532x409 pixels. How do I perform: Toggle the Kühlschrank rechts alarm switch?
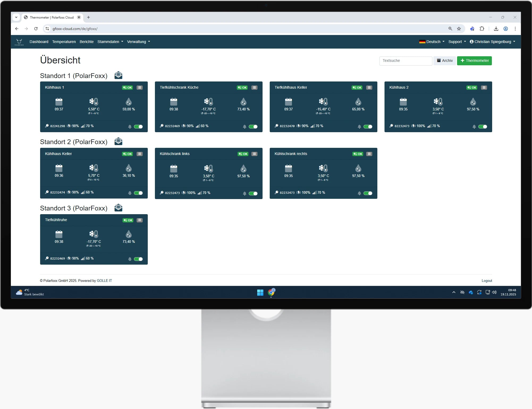click(x=368, y=193)
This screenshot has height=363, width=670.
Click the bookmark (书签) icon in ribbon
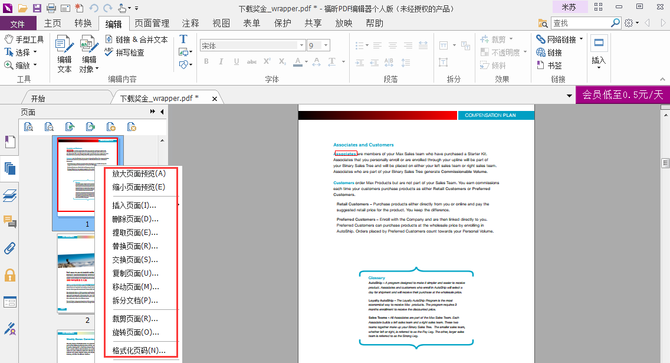click(550, 65)
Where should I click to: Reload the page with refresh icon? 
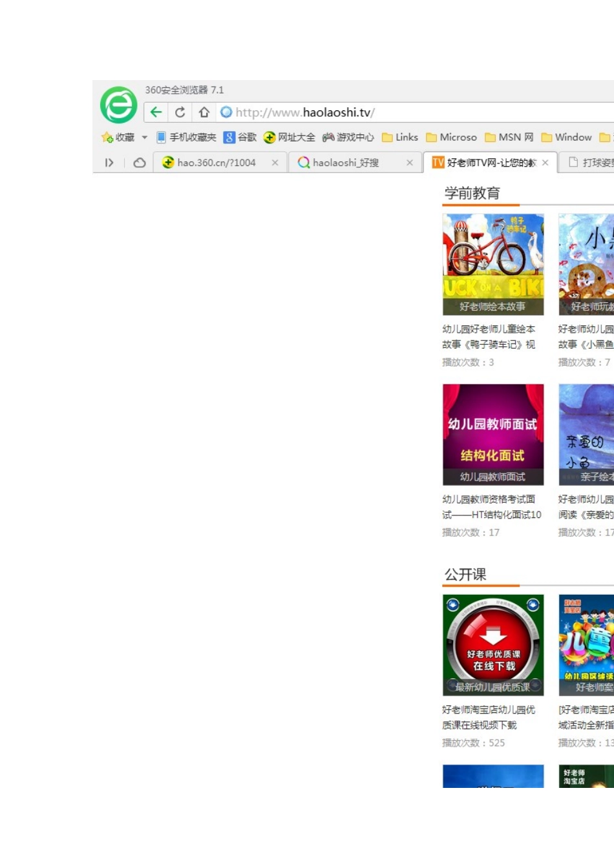point(180,112)
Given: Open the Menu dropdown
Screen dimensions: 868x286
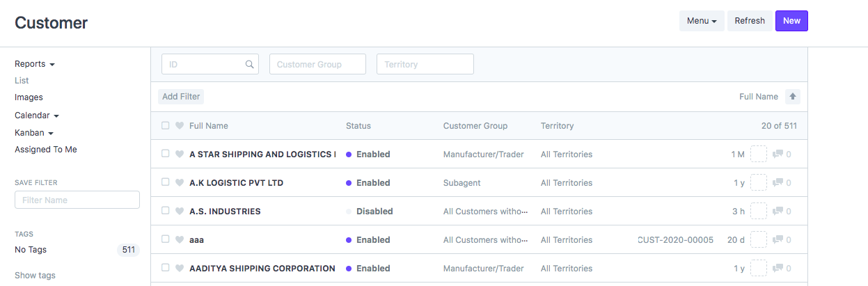Looking at the screenshot, I should point(702,21).

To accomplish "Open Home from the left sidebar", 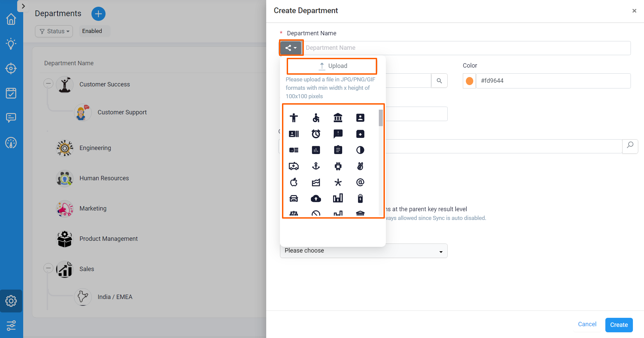I will [x=11, y=19].
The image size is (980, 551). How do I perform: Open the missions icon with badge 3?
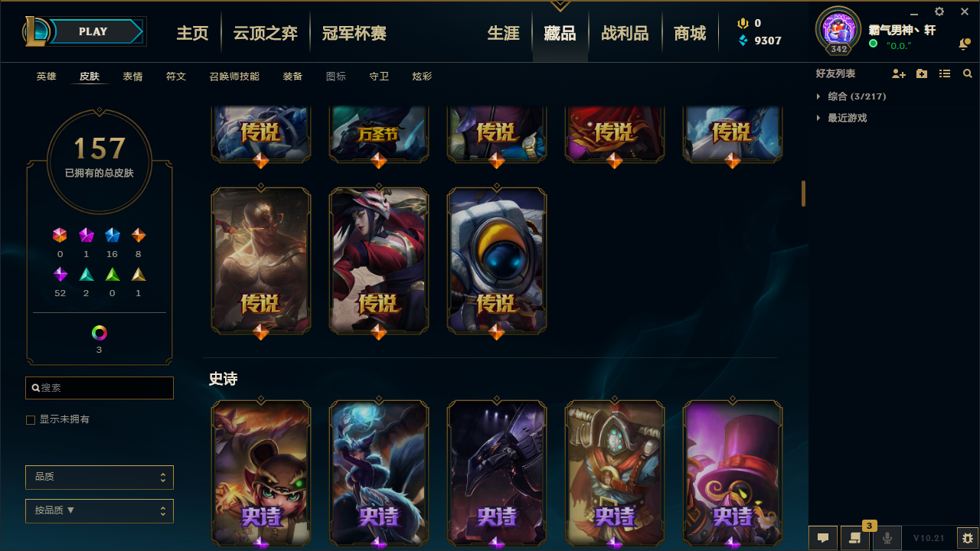(x=855, y=538)
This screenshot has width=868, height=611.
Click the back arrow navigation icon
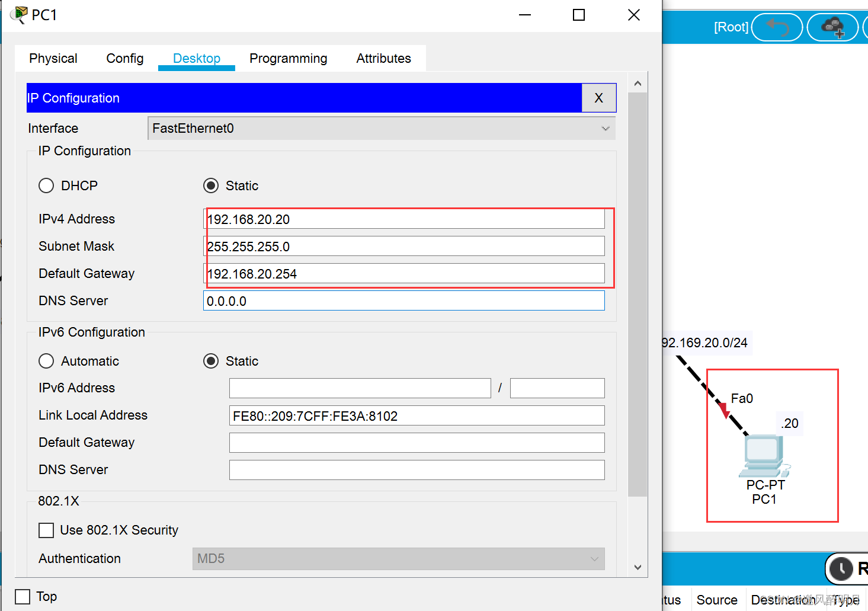pyautogui.click(x=777, y=27)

.....

What to do:
Set out the lines from the one containing "The image size" through the end of the items as a Markdown table with the columns No. and Line, numbering each row and omitting blank lines. Leave the pictures out of the table.

The result:
| No. | Line |
|---|---|
| 1 | The image size is (980, 551). How do I perform: Open the missions icon with badge 3? |
| 2 | (x=855, y=538) |
| 3 | This screenshot has width=868, height=611. |
| 4 | Click the back arrow navigation icon |
| 5 | pyautogui.click(x=777, y=27) |